Bristol Archive Records Blog

The Long March – Album Review

Bristol Archive Records

William Waine (bass/vocals) seems the mainstay, having seen Dave Cullum (Rhythm Puppet) on guitar and even Mike Darby himself on vocals fall by the wayside, before David Simpson on guitar and the percussively powered Shane Leonard cemented the lineup, occasionally enlivened by string players Justine and Kate Dobbins, although it all occurred between 1986 and 1988 so it may have veered around for all I know. William now sings and swings with Dynamos Rhythm Aces. Snotty punk Dave suggests, “If, when you’re listening to these old tunes, you don’t like them, you can still fuck off!” Well said, that man.


‘When Reason Sleeps’ makes a fabulous impact immediately with keenly explorative vocals pushing through a lean but busy indie song, with muscular drums, and gently detonating guitar, it’s all very melodic, all very spirited. ‘Drowning’ pitches along with tumultuous despair through throttled guitar and wild vocal curves, like a darker version of Hurrah! ‘Weakness’ finds the drums escalate, the vocals drift away as a guitar vibrates cautiously and strings introduce more discretion. Whistles, percussion and drums buffet storytelling vocals in the cute ‘Black Friday’ which makes for an unusual approach, so they were inventive characters. The pattering drums, tight strings and constant vocal presence throughout ‘Themes For Dance’ seems like a bit of a mess when the melody could have been more all-embracing. ‘Risk’ is just as jumbled, with skittish strings poking against tumbling drums and feverish, bright vocals swooping madly, with plenty of gnashing energy evident, so regardless of their odd approach they carry you with them.

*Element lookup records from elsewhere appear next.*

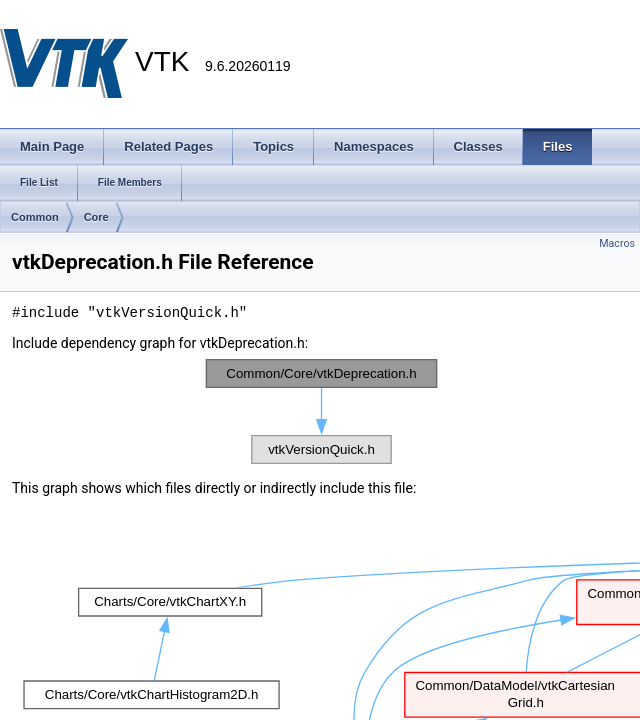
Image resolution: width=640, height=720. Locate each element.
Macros (617, 243)
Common (35, 217)
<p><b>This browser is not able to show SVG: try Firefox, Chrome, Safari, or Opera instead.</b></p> (322, 411)
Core (96, 217)
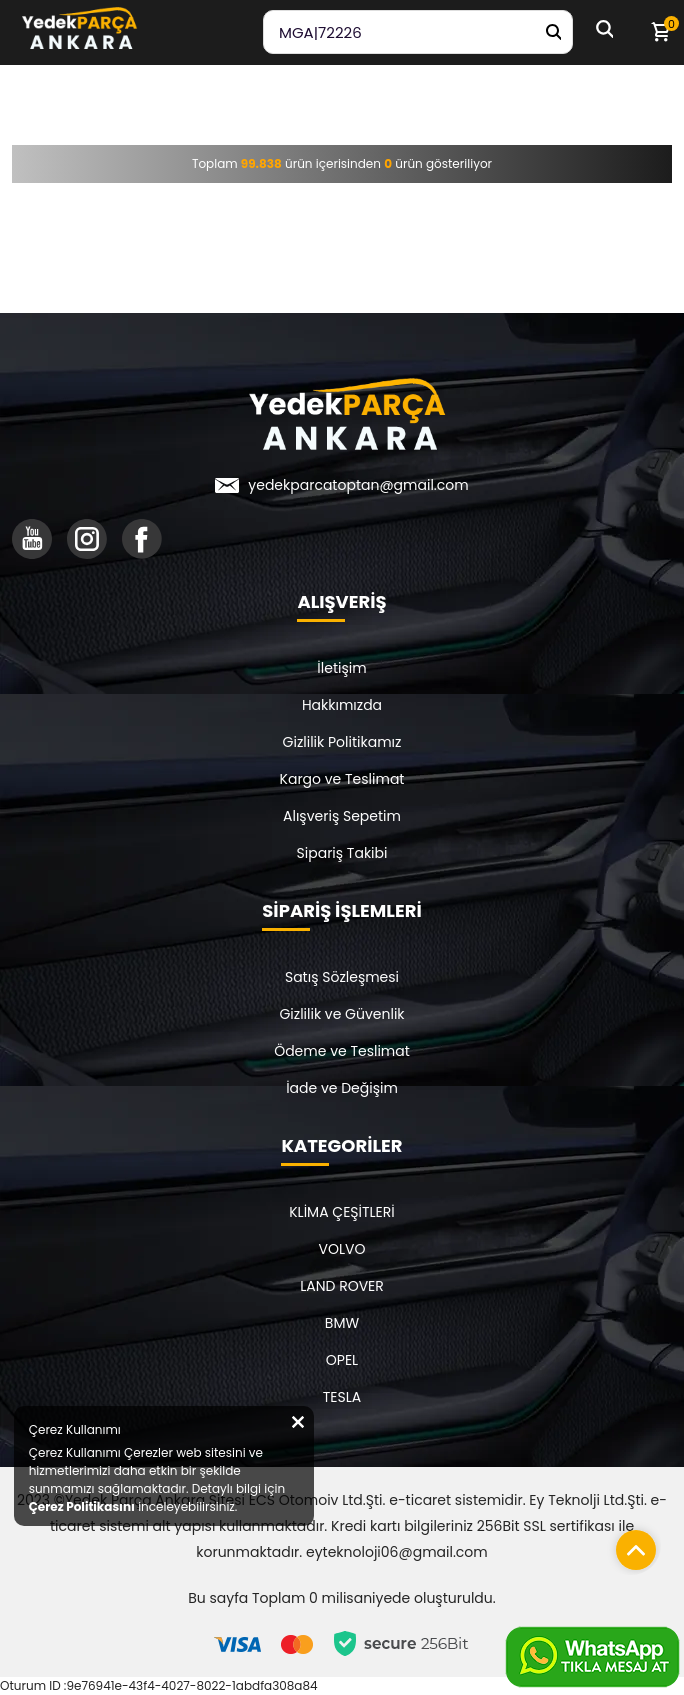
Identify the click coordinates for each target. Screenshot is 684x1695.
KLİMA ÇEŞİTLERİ (342, 1212)
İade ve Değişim (342, 1088)
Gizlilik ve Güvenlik (341, 1014)
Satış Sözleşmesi (342, 977)
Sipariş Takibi (342, 853)
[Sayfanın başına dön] (631, 1545)
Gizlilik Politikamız (342, 742)
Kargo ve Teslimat (342, 779)
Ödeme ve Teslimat (342, 1051)
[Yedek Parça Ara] (553, 32)
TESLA (342, 1397)
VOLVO (342, 1249)
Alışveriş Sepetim (342, 816)
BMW (342, 1323)
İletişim (341, 668)
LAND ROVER (342, 1286)
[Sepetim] (660, 32)
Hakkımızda (342, 705)
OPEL (342, 1360)
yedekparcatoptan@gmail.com (358, 485)
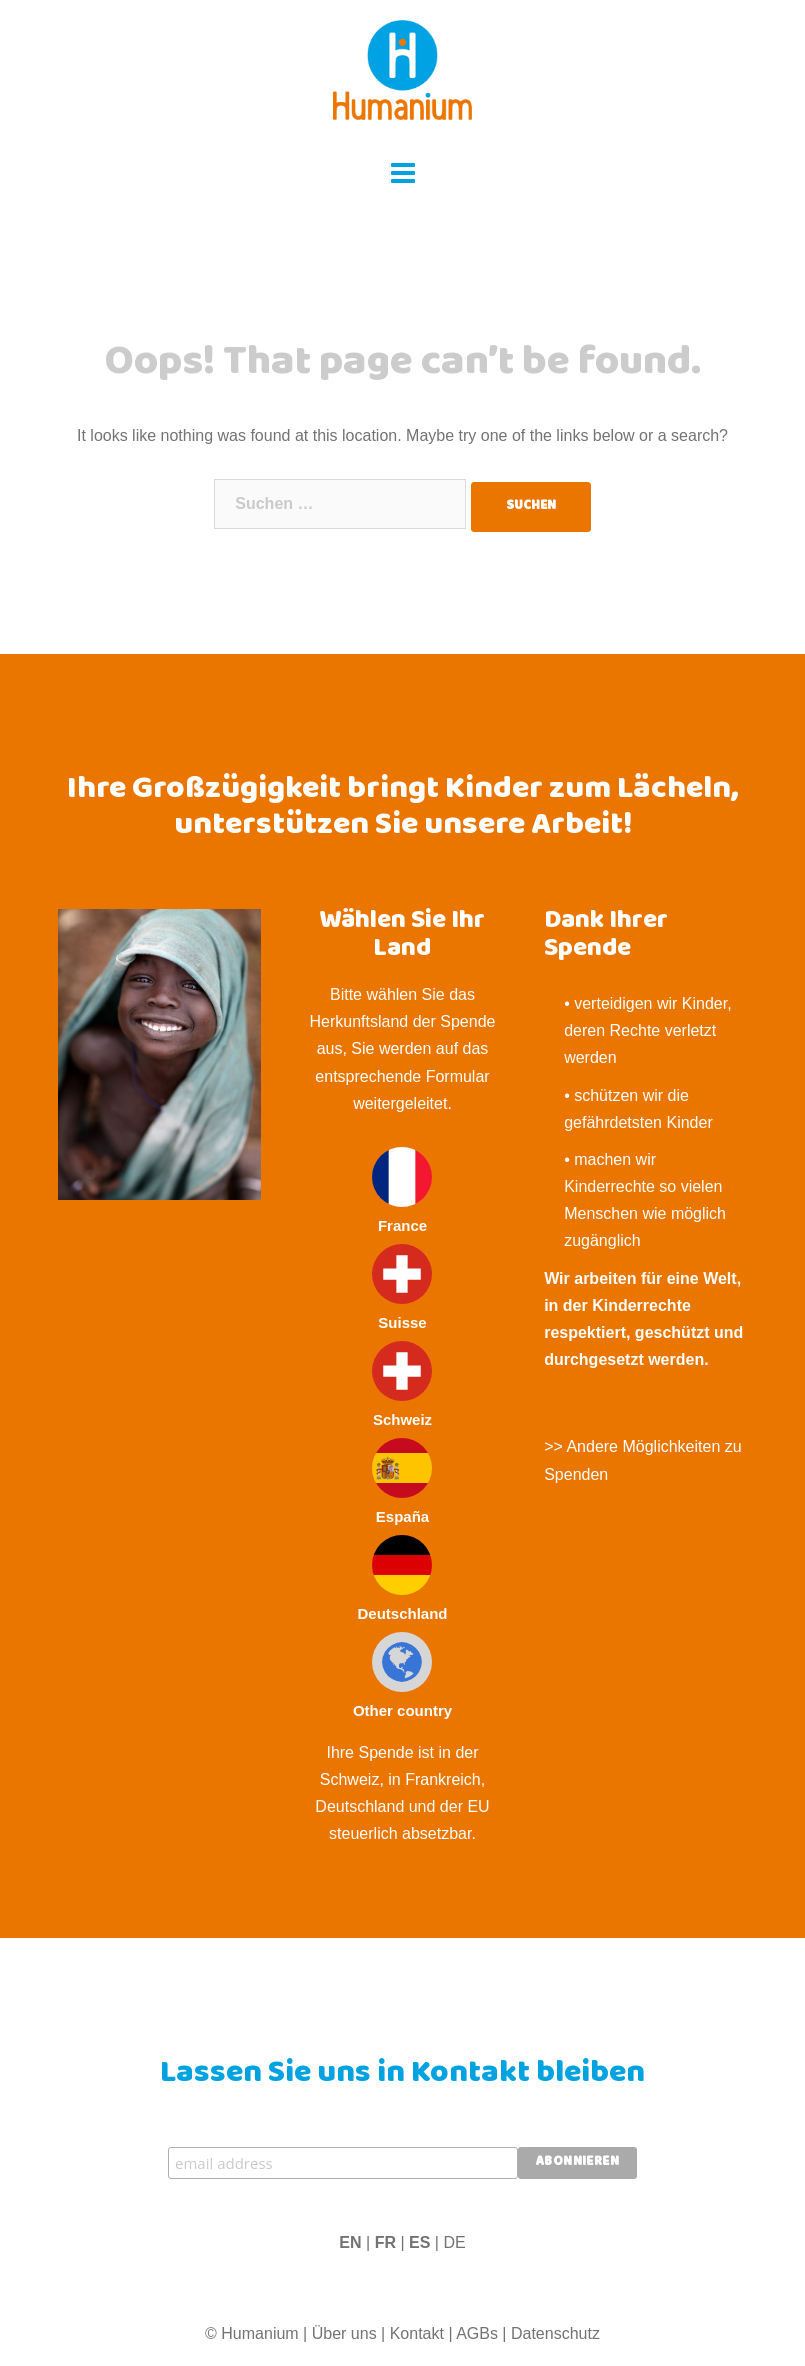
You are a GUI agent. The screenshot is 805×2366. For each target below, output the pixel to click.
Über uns (344, 2333)
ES (419, 2242)
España (402, 1481)
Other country (402, 1675)
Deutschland (402, 1578)
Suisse (402, 1287)
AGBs (477, 2333)
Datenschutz (555, 2333)
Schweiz (402, 1384)
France (402, 1190)
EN (350, 2242)
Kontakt (417, 2333)
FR (385, 2242)
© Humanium (252, 2333)
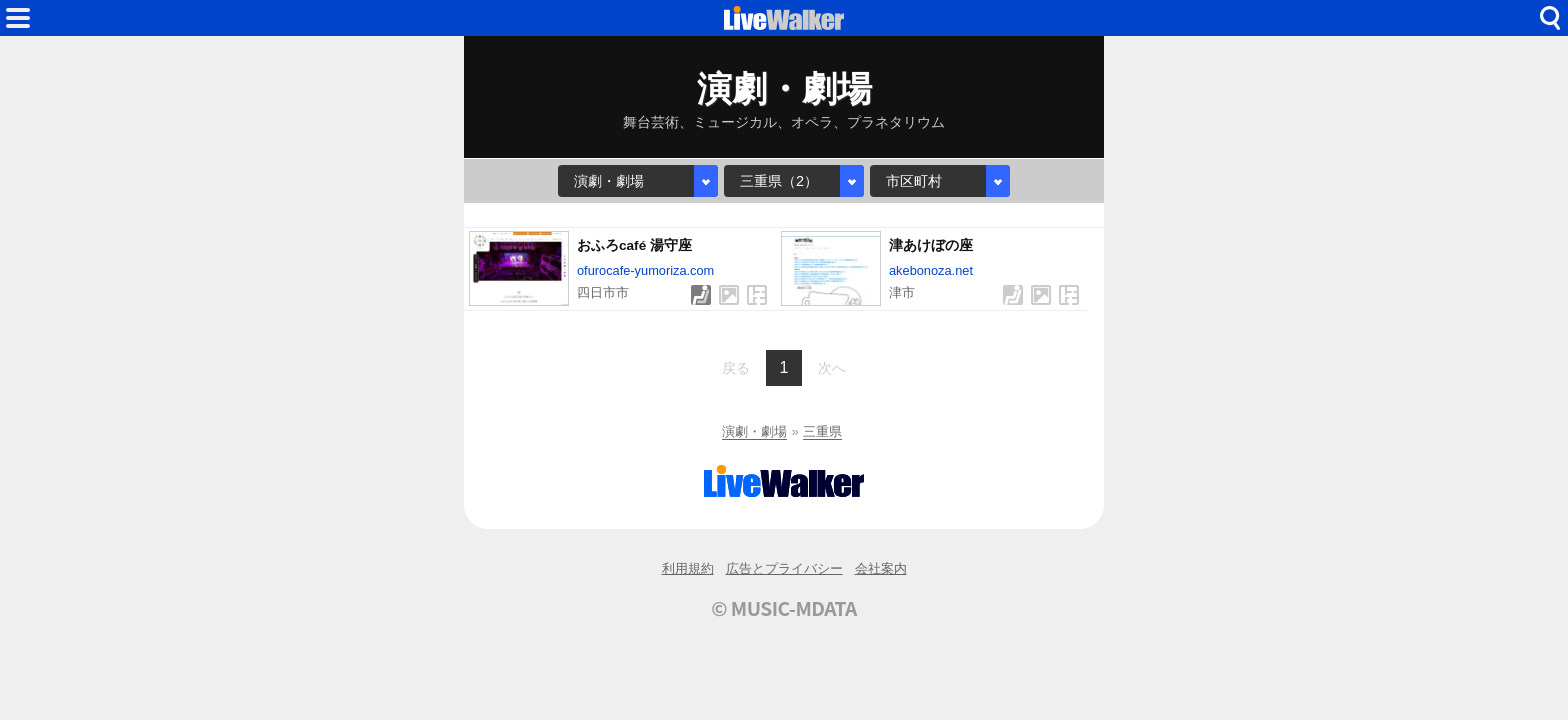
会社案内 (881, 568)
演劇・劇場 (754, 431)
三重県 (822, 431)
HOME (784, 18)
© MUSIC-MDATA (784, 608)
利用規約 (688, 568)
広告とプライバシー (784, 568)
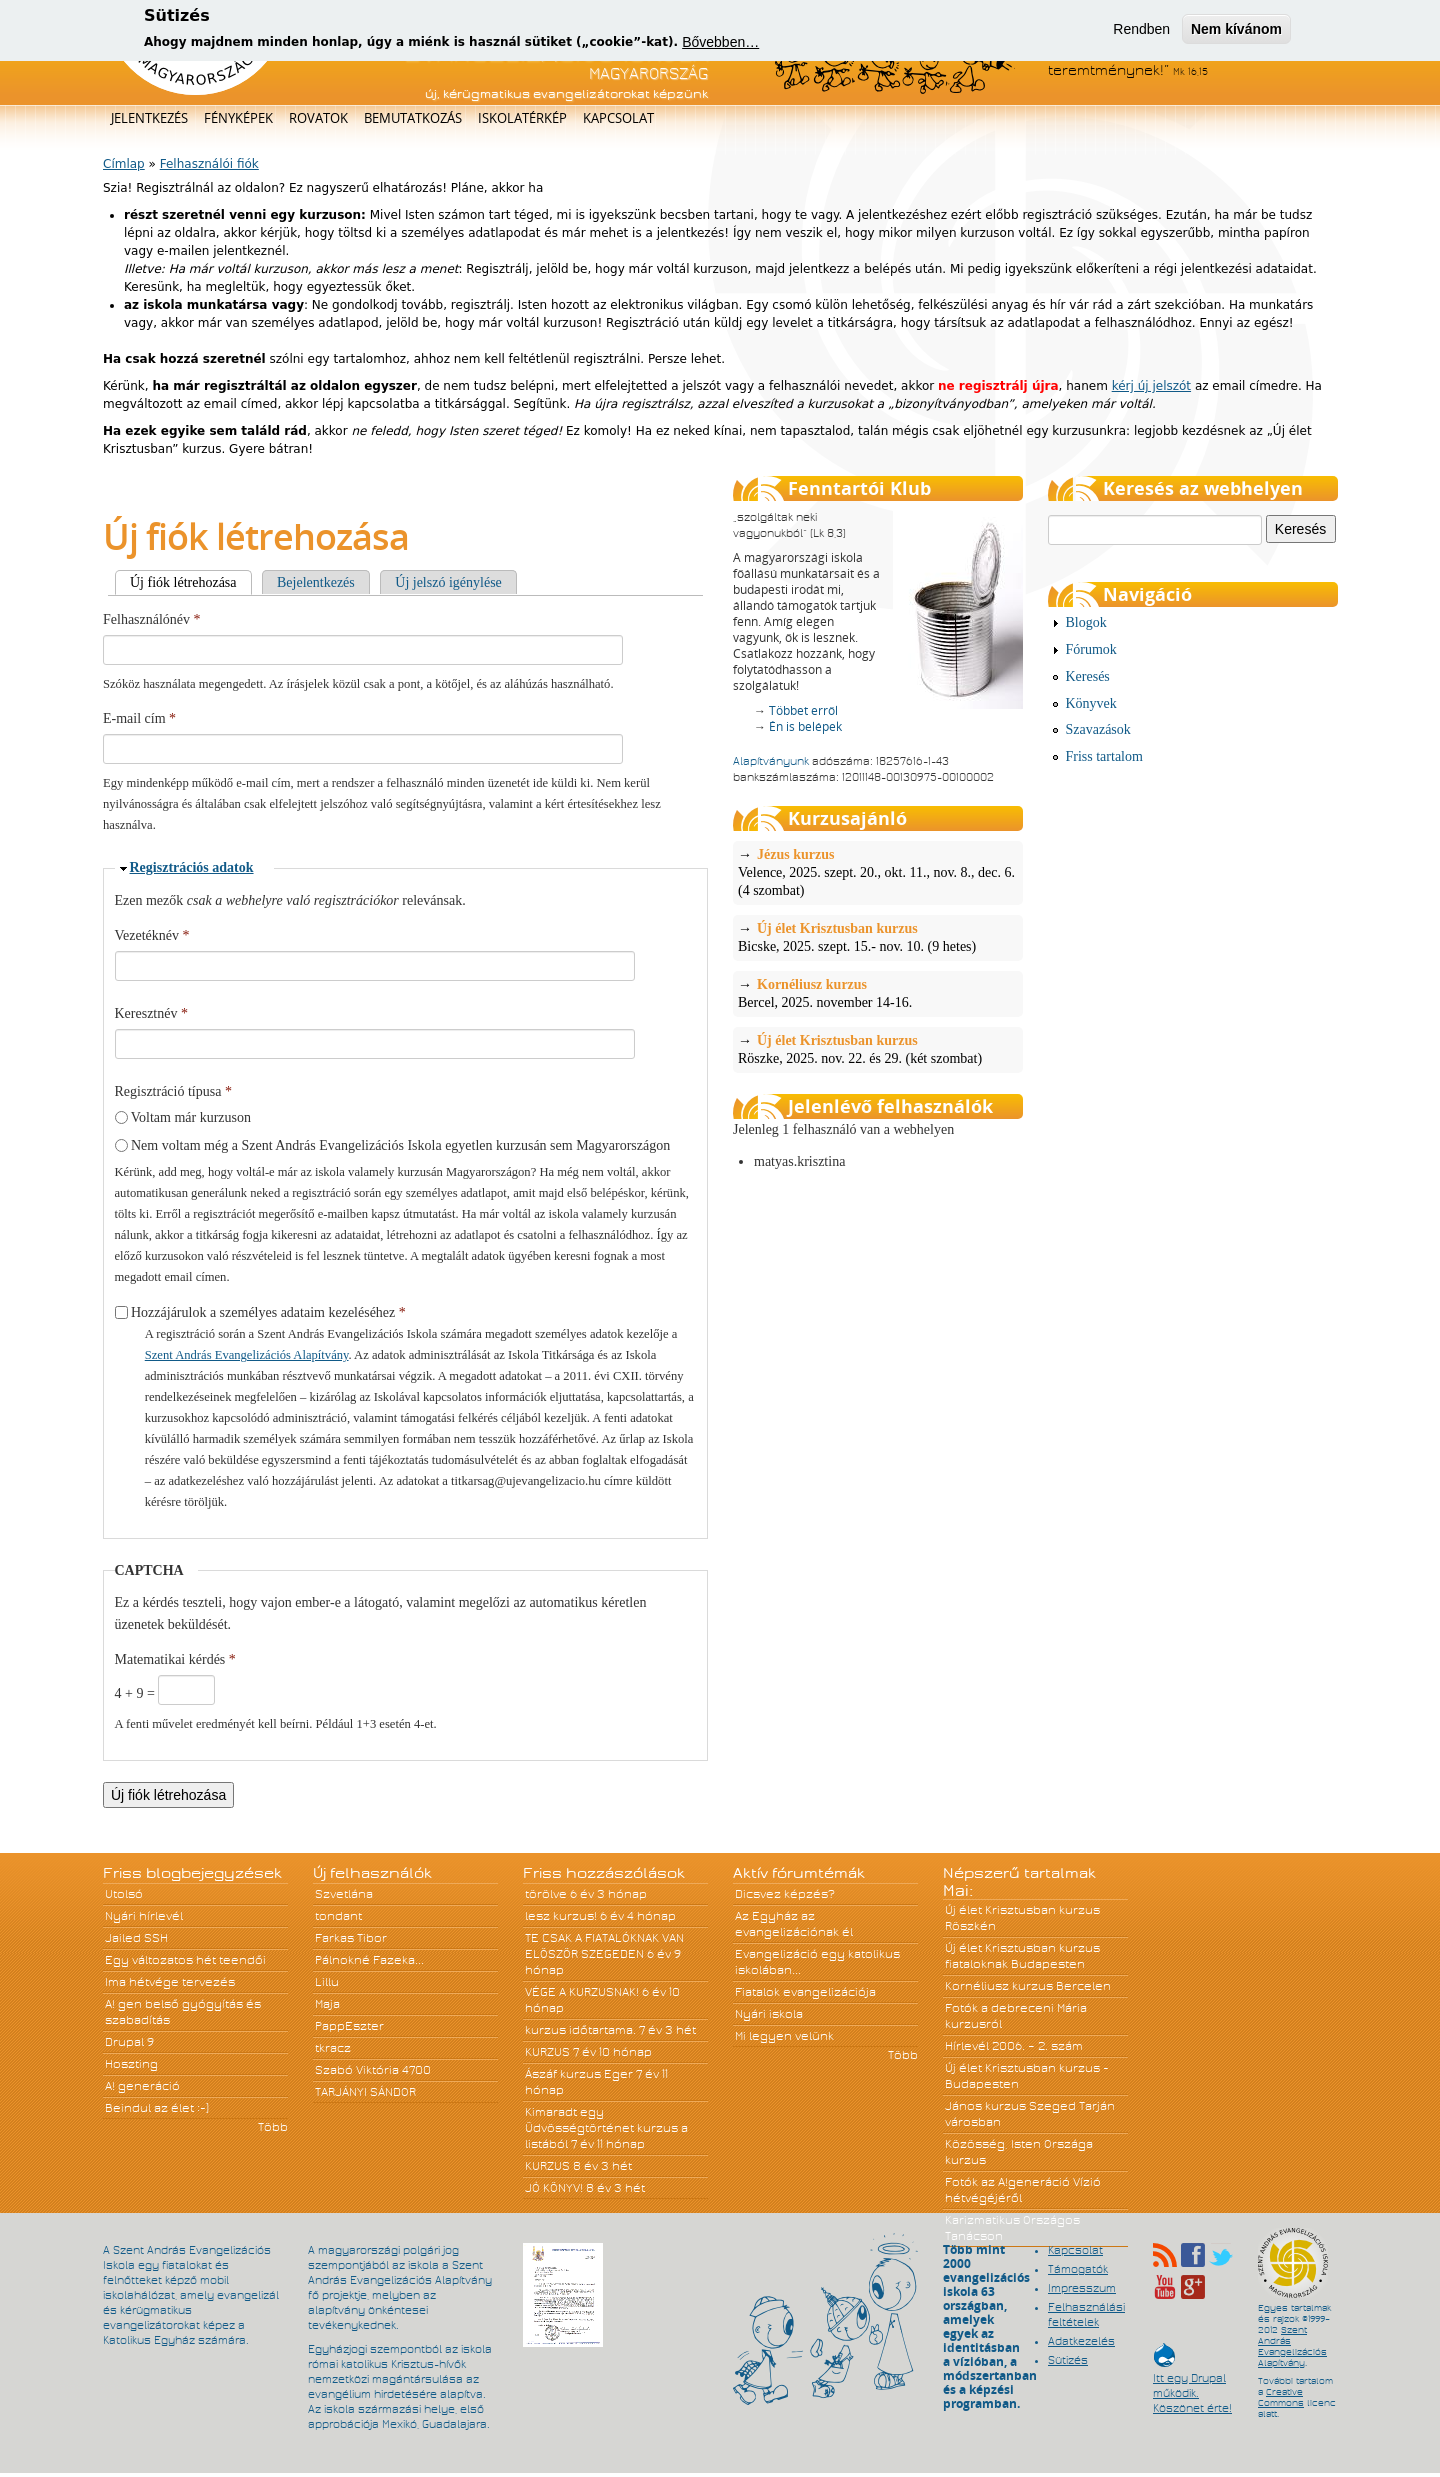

‘Heaven And Hell’ didn’t do much for me, as it surged along but the twirly twang of ‘My Six Miracles’ is more involving, despite the jolly guitar and tremulous vocals failing to explain what the six miracles actually were, which annoyed me. ‘Pride And Joy’ is simple agonised indie, with the more rhythmically pointy ‘Laugh Until You Cry’ doing the jostling pop thing. ‘Arena Days’ is pale but well propelled, then a live version of ‘I Am Your Ghost’ from the 1988 Ashton Court Festival maybe hints at what the website throws up, about the band loving punk and classical, because the terse delivery and sudden string moodiness creates an interesting collision. ‘Infantry’ drifts off on sorrowful strains, emoting quietly with some muted samples, before rough guitar goes off on some poisoned wrangling.

An odd indie band then, full of strange, winning elements. I don’t think I’d have followed them avidly at the time had I known about them, but they certainly had something.